Stored data:
:::
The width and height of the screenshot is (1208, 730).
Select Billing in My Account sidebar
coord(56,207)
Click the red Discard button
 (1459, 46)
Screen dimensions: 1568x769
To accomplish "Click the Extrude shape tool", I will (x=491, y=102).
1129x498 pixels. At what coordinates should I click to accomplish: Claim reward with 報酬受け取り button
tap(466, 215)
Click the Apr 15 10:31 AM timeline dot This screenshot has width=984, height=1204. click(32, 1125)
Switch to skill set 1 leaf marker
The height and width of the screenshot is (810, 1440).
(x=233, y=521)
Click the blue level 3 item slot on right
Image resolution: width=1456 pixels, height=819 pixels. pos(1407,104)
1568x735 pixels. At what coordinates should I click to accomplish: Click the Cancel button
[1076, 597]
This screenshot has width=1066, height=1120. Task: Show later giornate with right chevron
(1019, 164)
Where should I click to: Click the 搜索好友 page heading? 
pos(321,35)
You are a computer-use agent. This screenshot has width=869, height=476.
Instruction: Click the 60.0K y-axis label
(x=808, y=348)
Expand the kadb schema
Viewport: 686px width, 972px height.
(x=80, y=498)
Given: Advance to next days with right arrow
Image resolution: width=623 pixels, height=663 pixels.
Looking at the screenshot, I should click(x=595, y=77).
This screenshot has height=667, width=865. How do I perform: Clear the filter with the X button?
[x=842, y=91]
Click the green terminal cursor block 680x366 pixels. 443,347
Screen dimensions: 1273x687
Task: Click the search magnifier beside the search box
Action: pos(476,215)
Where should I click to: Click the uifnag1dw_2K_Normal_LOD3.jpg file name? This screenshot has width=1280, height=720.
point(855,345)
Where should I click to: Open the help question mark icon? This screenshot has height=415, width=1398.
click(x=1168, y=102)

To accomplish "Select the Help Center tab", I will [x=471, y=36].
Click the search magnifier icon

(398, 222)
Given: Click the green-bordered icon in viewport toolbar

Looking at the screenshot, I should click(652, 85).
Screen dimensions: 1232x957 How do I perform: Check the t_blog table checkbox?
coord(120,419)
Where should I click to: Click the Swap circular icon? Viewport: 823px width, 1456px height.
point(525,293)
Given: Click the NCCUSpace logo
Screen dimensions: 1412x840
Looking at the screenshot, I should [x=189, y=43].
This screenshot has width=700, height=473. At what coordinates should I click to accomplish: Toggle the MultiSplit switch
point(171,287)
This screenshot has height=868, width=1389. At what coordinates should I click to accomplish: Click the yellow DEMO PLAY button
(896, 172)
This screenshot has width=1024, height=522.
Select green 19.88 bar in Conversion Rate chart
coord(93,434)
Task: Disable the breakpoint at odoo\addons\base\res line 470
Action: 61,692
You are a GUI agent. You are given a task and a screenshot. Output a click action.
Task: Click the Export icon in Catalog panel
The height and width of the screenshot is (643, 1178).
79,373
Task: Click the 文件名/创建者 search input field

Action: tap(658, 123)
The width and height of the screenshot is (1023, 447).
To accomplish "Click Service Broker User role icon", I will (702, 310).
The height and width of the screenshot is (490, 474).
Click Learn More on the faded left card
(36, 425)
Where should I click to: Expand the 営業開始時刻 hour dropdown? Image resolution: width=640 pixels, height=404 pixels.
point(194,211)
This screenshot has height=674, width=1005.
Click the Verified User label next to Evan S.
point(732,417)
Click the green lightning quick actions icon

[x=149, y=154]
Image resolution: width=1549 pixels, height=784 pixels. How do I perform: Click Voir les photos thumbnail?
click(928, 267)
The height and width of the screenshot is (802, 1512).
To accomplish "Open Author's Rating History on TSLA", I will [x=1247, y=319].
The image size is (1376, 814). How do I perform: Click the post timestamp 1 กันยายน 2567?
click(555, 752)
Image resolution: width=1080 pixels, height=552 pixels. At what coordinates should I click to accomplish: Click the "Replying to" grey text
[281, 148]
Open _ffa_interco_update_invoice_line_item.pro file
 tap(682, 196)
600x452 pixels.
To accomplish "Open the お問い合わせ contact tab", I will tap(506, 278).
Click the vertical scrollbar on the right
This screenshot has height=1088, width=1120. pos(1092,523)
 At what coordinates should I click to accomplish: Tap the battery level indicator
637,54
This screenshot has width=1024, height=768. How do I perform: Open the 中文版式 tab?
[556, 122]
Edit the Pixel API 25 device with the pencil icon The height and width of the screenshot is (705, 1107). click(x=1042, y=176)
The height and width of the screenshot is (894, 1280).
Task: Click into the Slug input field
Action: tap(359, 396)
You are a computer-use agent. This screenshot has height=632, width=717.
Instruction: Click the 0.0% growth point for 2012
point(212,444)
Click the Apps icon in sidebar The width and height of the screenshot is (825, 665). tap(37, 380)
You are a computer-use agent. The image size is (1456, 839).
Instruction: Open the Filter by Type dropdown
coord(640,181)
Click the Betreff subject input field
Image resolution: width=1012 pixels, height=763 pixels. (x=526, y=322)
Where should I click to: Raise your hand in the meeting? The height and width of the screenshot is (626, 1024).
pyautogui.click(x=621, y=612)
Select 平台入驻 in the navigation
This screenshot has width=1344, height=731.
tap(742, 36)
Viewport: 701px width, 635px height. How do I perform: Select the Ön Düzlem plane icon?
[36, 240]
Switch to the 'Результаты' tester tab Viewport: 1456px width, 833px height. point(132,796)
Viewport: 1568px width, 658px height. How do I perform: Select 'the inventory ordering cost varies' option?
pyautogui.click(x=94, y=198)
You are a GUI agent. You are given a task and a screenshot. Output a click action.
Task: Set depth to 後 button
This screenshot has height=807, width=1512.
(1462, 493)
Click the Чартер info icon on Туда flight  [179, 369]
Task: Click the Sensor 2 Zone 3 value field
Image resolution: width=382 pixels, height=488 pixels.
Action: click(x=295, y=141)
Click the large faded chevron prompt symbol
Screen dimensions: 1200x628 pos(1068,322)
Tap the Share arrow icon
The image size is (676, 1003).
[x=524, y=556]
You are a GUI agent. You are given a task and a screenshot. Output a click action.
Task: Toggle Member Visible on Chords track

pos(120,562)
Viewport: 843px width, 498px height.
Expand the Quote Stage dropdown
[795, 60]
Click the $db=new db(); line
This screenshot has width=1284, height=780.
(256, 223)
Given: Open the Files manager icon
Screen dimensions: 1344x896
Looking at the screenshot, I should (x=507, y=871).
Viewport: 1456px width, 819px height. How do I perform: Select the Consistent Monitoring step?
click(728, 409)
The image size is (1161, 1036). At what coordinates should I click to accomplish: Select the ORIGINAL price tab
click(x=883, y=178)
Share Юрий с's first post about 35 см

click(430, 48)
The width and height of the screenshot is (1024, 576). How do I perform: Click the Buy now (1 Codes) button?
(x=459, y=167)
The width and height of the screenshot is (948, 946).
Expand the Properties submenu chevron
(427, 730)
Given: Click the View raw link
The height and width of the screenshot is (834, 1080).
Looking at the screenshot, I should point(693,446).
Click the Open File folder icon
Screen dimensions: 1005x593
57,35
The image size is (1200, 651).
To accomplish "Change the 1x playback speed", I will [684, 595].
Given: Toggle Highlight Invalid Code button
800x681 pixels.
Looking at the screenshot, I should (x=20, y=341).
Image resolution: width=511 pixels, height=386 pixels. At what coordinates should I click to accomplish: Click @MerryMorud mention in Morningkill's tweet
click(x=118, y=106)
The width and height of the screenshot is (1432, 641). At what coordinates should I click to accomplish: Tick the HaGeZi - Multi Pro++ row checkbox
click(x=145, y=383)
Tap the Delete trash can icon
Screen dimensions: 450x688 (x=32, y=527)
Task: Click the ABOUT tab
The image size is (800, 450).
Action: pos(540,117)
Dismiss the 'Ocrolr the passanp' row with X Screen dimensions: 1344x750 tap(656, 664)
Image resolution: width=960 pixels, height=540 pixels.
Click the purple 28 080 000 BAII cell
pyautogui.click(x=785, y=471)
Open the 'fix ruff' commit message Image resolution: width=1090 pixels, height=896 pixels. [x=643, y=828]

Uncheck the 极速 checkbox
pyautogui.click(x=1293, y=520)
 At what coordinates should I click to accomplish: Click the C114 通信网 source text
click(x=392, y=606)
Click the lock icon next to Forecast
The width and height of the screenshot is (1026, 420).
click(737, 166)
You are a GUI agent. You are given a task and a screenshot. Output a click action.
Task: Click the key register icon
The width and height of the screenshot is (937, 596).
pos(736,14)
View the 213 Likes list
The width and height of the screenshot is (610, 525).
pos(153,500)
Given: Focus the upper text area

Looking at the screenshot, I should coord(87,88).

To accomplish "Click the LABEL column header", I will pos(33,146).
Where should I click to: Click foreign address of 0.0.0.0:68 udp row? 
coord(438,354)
:::
## WHAT IS BEING ASKED
Restate word for word the entries above, starting at the line with "Task: Toggle Member Visible on Chords track" and ending at the line with "The image size is (1200, 651).", inclusive, and no others.

## RESPONSE AREA
Task: Toggle Member Visible on Chords track

pos(120,562)
Viewport: 843px width, 498px height.
Expand the Quote Stage dropdown
[795, 60]
Click the $db=new db(); line
This screenshot has width=1284, height=780.
(256, 223)
Given: Open the Files manager icon
Screen dimensions: 1344x896
Looking at the screenshot, I should (x=507, y=871).
Viewport: 1456px width, 819px height. How do I perform: Select the Consistent Monitoring step?
click(728, 409)
The image size is (1161, 1036). At what coordinates should I click to accomplish: Select the ORIGINAL price tab
click(x=883, y=178)
Share Юрий с's first post about 35 см

click(430, 48)
The width and height of the screenshot is (1024, 576). How do I perform: Click the Buy now (1 Codes) button?
(x=459, y=167)
The width and height of the screenshot is (948, 946).
Expand the Properties submenu chevron
(427, 730)
Given: Click the View raw link
The height and width of the screenshot is (834, 1080).
Looking at the screenshot, I should point(693,446).
Click the Open File folder icon
Screen dimensions: 1005x593
57,35
The image size is (1200, 651).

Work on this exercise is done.